#### What you should do:
Only one stretch of the data below is wanted: the lines starting at the one with "Go to the About" and ending at the one with "Instruction: Open the tabs switcher showing 5", both included, given again exactly.

#### Data for this exercise:

________________________

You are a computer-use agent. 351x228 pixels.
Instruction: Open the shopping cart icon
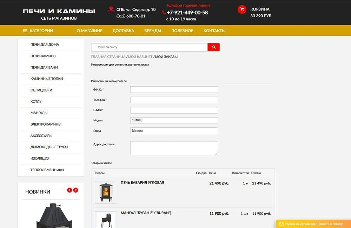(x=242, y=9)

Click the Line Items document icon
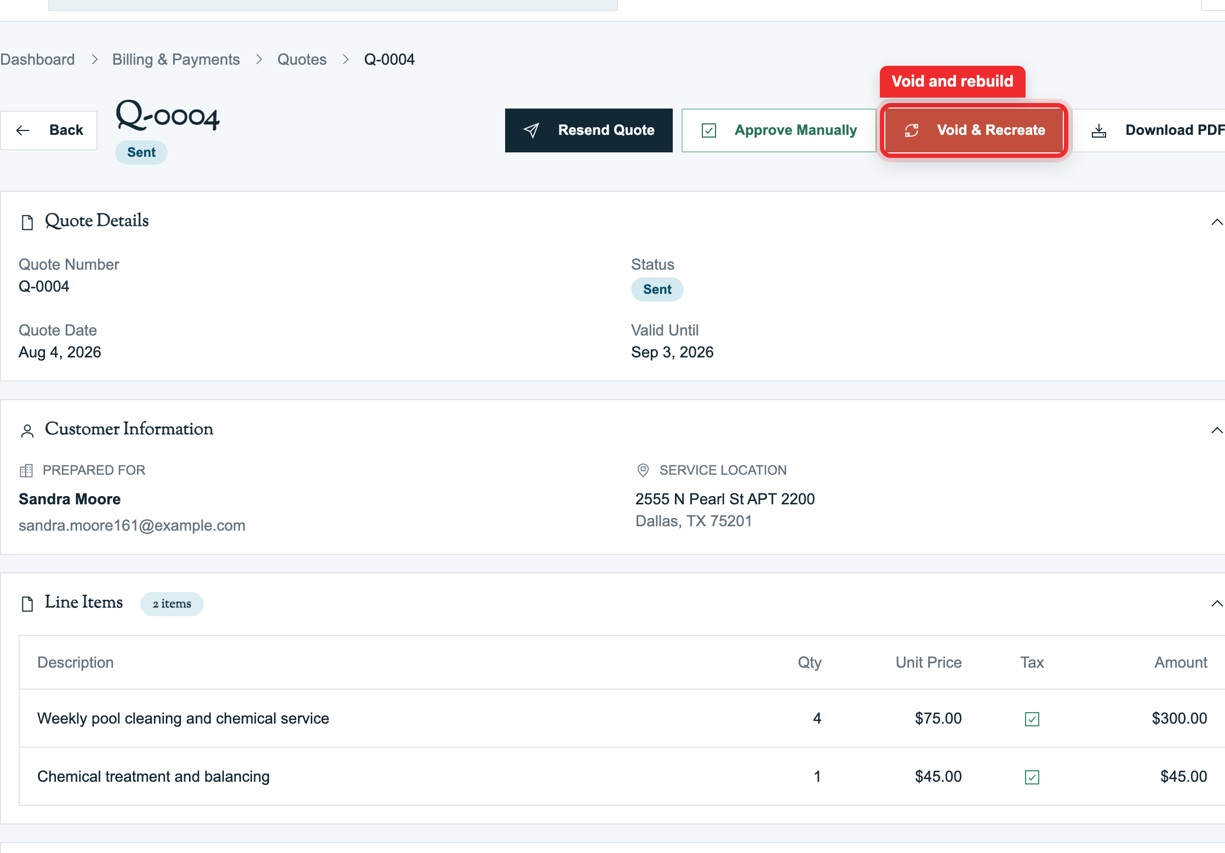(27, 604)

________________________

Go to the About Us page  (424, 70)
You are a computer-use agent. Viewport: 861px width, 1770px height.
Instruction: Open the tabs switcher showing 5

________________________

#### Output below:
Go to the About Us page  (424, 70)
You are a computer-use agent. Viewport: 861px width, 1770px height.
Instruction: Open the tabs switcher showing 5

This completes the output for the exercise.